HAPPY ANNIVERSARY PUGGY AND MR. ANACHI!

[Rue, I gave you a perfectly good suggestion for ensuring your plumber will always be there, on time even, but did you take me up on it? Hmmm? At any rate, I’m glad your shower and your toilet will soon be yours to use again.

I had to cook last night. I made burritos and tacos. Meh, they’re easy to make and they’re kind of a no muss, no fuss meal. I use ground turkey breast, season it with some mexican seasoning packet, diced onions and throw in a jar of Pace chipotle salsa after the meat is cooked, and voila! That’s the meat portion anyway. Next I add diced onions and cheese to the refried beans (Rosarita), heat them up, and voila! There’s the bean mixture. Next, I chop up the condiments, lettuce, tomatoes, onions, warm up the shells, put out the condiments, along with grated cheese, sour cream and guacomole and dinner is served.
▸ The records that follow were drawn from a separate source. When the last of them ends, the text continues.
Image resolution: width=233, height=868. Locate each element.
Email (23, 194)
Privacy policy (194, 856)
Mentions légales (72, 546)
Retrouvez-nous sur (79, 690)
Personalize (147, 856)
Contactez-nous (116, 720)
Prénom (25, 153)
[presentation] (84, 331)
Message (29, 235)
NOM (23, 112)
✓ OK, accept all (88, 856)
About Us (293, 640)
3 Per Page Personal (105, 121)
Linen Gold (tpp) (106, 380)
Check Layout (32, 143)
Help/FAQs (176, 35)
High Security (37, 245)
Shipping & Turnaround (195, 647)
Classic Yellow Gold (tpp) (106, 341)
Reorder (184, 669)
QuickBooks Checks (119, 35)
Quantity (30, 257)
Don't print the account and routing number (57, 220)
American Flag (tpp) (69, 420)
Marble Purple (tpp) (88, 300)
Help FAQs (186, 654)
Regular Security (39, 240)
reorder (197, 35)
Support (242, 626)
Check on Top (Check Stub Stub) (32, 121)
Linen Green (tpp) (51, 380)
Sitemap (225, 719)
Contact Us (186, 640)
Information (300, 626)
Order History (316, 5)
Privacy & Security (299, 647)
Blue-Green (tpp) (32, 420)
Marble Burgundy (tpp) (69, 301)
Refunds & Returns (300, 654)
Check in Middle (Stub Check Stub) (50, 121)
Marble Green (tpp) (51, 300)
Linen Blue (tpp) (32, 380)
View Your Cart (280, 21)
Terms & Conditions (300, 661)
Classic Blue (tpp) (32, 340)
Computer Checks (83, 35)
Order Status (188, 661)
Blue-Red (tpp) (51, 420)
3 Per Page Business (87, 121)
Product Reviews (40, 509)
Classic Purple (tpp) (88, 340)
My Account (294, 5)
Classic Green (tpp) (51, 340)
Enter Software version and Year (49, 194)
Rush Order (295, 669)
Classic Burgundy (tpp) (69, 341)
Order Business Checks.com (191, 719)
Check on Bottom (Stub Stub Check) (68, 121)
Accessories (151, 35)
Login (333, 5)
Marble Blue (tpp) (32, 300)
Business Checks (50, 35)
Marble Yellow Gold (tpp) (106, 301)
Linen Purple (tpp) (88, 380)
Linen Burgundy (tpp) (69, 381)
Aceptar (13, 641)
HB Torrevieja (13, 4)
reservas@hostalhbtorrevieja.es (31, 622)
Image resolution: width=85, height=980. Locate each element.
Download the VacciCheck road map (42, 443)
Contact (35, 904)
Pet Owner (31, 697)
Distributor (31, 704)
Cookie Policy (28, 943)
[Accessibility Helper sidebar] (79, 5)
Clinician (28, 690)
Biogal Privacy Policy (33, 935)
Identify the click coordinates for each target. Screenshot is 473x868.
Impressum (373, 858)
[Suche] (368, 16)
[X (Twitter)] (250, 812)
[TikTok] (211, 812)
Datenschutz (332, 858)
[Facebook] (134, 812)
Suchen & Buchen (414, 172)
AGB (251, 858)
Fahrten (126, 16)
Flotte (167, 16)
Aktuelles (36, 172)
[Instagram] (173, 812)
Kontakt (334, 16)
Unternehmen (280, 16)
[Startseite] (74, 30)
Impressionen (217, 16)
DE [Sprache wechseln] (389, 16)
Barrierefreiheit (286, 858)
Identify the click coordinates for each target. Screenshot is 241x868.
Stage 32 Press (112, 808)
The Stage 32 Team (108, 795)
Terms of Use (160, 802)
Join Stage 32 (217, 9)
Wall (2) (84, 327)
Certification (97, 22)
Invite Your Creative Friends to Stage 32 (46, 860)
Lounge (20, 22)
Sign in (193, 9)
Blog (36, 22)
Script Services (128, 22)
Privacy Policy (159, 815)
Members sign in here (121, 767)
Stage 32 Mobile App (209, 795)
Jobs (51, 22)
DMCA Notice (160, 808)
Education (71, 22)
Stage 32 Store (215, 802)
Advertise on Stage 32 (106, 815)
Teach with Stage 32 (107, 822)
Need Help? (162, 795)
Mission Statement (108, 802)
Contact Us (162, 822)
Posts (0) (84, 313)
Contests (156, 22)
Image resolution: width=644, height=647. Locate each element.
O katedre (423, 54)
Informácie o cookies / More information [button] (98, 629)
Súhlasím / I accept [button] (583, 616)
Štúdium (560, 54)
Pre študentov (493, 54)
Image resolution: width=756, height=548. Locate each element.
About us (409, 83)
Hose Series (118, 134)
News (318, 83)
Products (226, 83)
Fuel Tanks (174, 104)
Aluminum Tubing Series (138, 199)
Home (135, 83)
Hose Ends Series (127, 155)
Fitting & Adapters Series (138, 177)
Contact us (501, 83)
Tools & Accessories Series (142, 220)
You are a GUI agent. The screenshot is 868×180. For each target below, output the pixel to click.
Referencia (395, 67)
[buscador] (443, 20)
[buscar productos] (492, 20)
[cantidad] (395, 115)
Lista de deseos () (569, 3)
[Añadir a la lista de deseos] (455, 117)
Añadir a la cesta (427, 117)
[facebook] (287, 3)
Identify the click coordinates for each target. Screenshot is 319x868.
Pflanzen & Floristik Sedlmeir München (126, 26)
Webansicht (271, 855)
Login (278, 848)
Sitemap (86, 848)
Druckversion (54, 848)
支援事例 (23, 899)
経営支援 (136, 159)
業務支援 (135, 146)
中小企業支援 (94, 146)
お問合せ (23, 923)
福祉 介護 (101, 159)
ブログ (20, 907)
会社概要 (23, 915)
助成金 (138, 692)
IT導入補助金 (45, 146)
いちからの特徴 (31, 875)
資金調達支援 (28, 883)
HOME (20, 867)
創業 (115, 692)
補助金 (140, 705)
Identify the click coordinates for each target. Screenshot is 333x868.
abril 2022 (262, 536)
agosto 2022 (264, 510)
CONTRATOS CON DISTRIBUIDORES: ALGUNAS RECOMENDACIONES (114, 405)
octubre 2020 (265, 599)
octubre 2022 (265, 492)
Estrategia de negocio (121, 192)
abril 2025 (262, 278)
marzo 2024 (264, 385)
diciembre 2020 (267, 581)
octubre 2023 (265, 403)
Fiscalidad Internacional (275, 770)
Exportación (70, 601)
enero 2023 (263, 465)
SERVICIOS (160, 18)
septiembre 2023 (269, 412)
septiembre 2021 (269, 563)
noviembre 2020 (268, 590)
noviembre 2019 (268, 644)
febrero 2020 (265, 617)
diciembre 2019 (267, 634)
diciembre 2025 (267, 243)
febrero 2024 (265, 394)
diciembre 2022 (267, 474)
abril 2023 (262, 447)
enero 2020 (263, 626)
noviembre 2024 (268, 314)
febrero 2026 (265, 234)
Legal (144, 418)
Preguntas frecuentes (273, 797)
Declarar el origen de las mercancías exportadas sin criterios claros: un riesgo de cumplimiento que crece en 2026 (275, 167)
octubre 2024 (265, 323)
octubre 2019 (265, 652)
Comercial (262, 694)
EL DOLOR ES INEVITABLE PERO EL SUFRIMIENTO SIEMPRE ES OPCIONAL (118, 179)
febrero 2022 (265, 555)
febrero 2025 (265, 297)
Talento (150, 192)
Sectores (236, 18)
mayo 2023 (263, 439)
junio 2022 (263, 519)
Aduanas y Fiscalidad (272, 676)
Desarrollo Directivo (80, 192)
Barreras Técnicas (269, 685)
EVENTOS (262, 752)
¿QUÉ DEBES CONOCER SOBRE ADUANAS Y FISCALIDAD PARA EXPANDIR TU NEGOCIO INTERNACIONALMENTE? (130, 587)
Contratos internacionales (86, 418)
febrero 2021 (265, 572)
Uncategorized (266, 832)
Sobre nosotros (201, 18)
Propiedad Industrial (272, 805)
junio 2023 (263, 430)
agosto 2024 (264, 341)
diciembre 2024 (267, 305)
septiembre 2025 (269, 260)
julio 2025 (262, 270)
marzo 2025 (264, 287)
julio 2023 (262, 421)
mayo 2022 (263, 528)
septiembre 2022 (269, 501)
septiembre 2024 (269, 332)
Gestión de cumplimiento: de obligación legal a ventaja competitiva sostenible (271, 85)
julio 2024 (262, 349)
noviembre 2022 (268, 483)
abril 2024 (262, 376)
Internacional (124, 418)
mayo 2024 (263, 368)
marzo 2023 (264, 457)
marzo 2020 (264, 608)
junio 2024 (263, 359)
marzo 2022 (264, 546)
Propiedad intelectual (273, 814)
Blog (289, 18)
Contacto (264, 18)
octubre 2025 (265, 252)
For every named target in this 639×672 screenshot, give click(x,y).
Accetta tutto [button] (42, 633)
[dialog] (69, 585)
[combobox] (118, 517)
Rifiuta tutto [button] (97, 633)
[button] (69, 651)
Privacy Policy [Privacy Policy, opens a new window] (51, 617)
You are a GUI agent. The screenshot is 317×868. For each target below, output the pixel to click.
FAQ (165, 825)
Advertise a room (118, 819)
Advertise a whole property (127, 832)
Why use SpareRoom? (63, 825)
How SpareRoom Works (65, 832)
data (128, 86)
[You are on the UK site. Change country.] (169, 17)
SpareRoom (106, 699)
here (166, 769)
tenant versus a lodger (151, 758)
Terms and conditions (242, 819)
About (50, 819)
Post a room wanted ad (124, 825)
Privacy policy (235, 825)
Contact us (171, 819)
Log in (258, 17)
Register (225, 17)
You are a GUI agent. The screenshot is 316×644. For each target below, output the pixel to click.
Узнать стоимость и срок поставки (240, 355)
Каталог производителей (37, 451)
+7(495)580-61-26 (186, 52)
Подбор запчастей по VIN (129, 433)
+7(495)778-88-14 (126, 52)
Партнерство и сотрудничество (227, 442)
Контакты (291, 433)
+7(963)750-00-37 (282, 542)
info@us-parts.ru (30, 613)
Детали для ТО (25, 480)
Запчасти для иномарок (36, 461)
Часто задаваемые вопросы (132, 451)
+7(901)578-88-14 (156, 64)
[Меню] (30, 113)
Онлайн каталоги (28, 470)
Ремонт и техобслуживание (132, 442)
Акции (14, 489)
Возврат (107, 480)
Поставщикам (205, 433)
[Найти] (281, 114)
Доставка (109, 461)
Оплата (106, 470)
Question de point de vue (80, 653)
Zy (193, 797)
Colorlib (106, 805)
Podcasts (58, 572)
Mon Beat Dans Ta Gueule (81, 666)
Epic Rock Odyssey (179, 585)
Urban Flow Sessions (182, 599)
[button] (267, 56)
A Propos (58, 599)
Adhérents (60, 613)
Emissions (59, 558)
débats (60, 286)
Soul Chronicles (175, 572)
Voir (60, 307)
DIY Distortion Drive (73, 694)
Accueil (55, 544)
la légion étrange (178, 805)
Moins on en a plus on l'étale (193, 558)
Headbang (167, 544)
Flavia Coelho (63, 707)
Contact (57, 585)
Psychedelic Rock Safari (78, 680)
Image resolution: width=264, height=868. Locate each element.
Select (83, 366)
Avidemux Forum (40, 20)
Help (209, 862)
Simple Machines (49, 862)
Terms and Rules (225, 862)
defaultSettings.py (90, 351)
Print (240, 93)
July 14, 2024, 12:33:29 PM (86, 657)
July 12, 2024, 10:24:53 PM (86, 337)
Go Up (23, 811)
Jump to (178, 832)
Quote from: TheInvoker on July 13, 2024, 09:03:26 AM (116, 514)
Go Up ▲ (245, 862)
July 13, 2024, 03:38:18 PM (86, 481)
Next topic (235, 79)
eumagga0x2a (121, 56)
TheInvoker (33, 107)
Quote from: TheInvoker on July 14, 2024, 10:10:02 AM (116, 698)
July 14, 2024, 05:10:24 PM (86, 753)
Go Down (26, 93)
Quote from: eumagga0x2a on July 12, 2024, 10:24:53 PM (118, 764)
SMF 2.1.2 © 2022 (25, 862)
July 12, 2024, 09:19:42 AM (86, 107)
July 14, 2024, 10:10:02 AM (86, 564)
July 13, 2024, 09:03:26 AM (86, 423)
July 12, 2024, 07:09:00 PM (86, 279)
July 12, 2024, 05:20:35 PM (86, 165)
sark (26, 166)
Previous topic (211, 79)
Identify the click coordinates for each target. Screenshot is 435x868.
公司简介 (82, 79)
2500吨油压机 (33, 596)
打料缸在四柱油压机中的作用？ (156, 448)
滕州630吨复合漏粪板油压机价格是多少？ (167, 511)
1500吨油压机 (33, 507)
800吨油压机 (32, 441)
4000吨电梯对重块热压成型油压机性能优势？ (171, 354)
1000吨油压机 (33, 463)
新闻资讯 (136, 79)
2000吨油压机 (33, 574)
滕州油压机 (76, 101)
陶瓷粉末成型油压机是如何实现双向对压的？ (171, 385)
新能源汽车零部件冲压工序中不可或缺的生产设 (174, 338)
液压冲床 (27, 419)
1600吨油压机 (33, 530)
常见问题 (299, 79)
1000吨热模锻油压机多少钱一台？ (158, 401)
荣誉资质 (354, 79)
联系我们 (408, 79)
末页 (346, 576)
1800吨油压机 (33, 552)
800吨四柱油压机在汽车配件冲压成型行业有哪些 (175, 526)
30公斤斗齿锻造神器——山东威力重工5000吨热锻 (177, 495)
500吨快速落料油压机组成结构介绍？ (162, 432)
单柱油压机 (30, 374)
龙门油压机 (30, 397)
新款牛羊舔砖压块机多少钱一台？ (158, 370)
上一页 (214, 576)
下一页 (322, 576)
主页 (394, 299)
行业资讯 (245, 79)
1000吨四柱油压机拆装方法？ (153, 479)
Well, I need to get some chores done now.

Arrrgh! …and once again, my coding sucks big time! I give up!

I need to mow my back yard. But I’m sitting here in air conditioned comfort rationalizing about *not * mowing the yard. Shame on me. I’ll get to it in a little bit. Really. Just as soon as I change into shorts and a tank top and raggedy sneaks. Seriously. I’ll be mowing. Unless it rains…

Is it wrong of me to be wishing for rain right about now??

Rue, congrats on your plumbing repair. I was really worried about that. So worried that I wasn’t thinking about that “strong tongue” comment at all. Not even a little bit. Because I care about your mudding and your priming and your eventual showering… (Is it naughty of me to visualize Rue all soaped up in a steamy shower? Because if it’s wrong, I don’t wanna be right…) :o

Oh yeah, this month is my 5-year anniversary on the boards - I think I already missed the actual day, but, dang, FIVE YEARS!! And have I offered anything substantial? Not likely. Well, except for my presence. :smiley:
*
MWAH!* Celebratory smooches all around!!
MWAH! MWAH! MWAH! MWAH!

Now, I’m trying real hard not visualize my soap, that I made with my own hands, slip-sliding all over wet naked bodies. :smiley:
Just kidding, iffen I was to visualize anything sliding over certain naked bodies, well…

That means that next month is my 5 year anniversary. (I figure my 1 year trial separation doesn’t count.)

Oh, and you might as well go mow the yard, else you’ll just feel guilty all night.

But fcm you have!!! You’re the NICEST poster on the whole board! :slight_smile:

Thank you everybody for the well wishes. Nicest anniversary EVER!